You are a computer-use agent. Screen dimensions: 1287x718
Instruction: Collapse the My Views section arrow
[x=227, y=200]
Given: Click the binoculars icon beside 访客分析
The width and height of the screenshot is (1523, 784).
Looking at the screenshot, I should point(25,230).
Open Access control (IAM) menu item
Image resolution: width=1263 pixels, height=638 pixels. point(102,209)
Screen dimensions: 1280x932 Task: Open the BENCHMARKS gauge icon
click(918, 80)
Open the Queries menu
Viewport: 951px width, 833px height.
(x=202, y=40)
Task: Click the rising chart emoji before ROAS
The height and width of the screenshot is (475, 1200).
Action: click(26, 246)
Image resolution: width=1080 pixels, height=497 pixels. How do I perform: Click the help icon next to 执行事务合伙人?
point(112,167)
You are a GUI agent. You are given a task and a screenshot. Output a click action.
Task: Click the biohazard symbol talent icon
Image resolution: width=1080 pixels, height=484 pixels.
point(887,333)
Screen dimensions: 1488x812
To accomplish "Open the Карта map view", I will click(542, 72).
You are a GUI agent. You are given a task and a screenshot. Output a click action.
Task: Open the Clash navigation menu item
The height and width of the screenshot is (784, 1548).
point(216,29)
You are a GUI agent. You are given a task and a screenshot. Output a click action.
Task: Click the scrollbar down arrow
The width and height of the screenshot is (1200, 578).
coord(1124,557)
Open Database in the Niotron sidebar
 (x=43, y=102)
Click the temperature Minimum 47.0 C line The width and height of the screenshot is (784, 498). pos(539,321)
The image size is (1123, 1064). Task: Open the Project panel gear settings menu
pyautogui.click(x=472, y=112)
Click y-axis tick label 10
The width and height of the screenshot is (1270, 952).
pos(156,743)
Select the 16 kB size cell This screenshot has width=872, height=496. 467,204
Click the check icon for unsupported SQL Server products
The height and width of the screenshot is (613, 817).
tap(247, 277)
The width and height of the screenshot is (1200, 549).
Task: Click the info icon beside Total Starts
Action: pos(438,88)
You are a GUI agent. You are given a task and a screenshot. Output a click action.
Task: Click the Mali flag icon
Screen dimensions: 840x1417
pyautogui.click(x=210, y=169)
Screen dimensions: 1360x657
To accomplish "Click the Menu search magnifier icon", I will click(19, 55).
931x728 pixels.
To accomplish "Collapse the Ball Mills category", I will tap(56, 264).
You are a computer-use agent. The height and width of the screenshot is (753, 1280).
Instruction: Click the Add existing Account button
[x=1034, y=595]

- [Amaç]: Yukarıdaki satırlardan "item" kelimesini içerenleri belirleyin ve her birini aynen kopyalayın.

- [Doğru cevap]:
Open Access control (IAM) menu item
Task: Open the Clash navigation menu item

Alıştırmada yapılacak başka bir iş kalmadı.